Единственный человек в гавани, прошедший Лабиринт, был оператор порта, ныне угасший старик, днюющий и ночующий на пульте управления гаванью. Оператор обладал удивительным даром схватывать на лету и координировать тысячу погрузочно-разгрузочных операций, в которых сломала бы ногу любая счетная машина. Говорят, до того, как Лабиринт определил ему место руководителя порта, оператор, не подозревая о своем истинном призвании, показывал фокусы с шестизначными числами в ярмарочном балагане. Впрочем, возможно, это были не более чем досужие вымыслы: ведь и для ярмарочного балагана тоже нужно было пройти Лабиринт.
Что касается старого оператора, то он не любил касаться своего прошлого, а расспрашивать его не решался никто, даже бесшабашный Орт.
Ближайший вход в Лабиринт помещался недалеко от пакгауза.
Орт, однако, медлил.
– Живее, Орт! Скоро гудок, – сказал дядюшка Леон. Орт вдруг поднял высоко над головой билет в Лабиринт – свой выигрыш.
– Кто желает испытать судьбу? – спросил он. – Кто хочет пойти вместо меня в Лабиринт?
Он обвел всех взглядом, и те, на ком останавливались глаза Орта, отворачивались либо потуплялись.
"Почему они отказываются от своего счастья? – подумал Орт. – Слишком забиты? Не хотят искушать судьбу? Опасаются разгневать Фортуну, улыбнувшуюся ему, Орту?"
– Нет, Орт. Жребий справедлив. В Лабиринт должен отправиться ты, – сказал строго дядюшка Леон.
– Мы любим тебя, Орт, и желаем тебе счастья, – добавил кто-то из толпы.
– Ты выйдешь в мир и расскажешь о гавани, расскажешь о нас тем, кто живет на других ярусах, – сказала молодая женщина с ребенком на руках.
– Только не забывай нас, – произнесла Люсинда, но ее слабый голос потонул в шуме толпы.

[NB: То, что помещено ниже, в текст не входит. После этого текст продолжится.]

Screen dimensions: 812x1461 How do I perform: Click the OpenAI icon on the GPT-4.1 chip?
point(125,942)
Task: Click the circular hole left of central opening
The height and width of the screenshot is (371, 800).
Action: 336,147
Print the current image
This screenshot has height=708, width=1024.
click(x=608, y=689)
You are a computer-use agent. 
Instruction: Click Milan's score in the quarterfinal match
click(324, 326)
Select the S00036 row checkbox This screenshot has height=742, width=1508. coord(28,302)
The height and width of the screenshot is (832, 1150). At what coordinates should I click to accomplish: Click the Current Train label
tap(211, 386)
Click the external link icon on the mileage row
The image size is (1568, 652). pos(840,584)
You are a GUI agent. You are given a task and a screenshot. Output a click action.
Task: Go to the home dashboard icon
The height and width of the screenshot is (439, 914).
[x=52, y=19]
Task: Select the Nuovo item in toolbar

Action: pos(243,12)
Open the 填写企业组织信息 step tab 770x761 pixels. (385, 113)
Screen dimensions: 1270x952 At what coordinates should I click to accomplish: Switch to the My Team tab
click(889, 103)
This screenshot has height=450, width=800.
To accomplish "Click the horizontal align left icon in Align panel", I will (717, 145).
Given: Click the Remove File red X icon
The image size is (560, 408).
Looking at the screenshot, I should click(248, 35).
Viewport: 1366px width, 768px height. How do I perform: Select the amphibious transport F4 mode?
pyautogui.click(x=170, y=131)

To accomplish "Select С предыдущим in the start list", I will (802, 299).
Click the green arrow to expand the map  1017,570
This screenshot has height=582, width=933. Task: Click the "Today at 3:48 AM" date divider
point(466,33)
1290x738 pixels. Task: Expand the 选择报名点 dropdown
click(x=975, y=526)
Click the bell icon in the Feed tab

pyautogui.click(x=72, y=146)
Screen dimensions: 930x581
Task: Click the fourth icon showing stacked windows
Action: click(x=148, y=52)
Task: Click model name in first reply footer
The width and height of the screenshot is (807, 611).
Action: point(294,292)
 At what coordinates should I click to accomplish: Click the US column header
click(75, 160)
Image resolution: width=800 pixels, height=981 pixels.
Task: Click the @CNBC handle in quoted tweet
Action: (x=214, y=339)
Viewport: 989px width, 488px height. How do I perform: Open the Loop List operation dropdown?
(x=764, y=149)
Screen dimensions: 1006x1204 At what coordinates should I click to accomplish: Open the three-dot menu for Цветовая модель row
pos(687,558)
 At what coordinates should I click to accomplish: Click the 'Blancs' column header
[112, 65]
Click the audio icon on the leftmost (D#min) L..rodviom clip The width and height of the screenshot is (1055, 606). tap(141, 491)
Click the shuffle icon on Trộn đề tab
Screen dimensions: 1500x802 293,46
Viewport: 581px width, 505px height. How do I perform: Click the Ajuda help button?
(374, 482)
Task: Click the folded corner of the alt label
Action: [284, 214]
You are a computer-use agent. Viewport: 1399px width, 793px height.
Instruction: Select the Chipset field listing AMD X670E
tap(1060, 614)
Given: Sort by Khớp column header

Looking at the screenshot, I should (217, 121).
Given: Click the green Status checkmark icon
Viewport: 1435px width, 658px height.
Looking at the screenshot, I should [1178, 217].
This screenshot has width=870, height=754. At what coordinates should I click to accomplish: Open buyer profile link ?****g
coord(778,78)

Толпа, предводительствуемая дядюшкой Леоном, рядом с которым шел хмурый Орт, покинула тень и вышла на солнцепек.
Покатая железная дверь, казалось, срослась с невысоким холмом, поросшим вереском. Не мудрено: в последний раз она отворилась чуть не полвека назад, когда из нее вышел молодой инженер в легкомысленном галстуке бабочкой, – Лабиринт направил его сюда старшим оператором городского порта.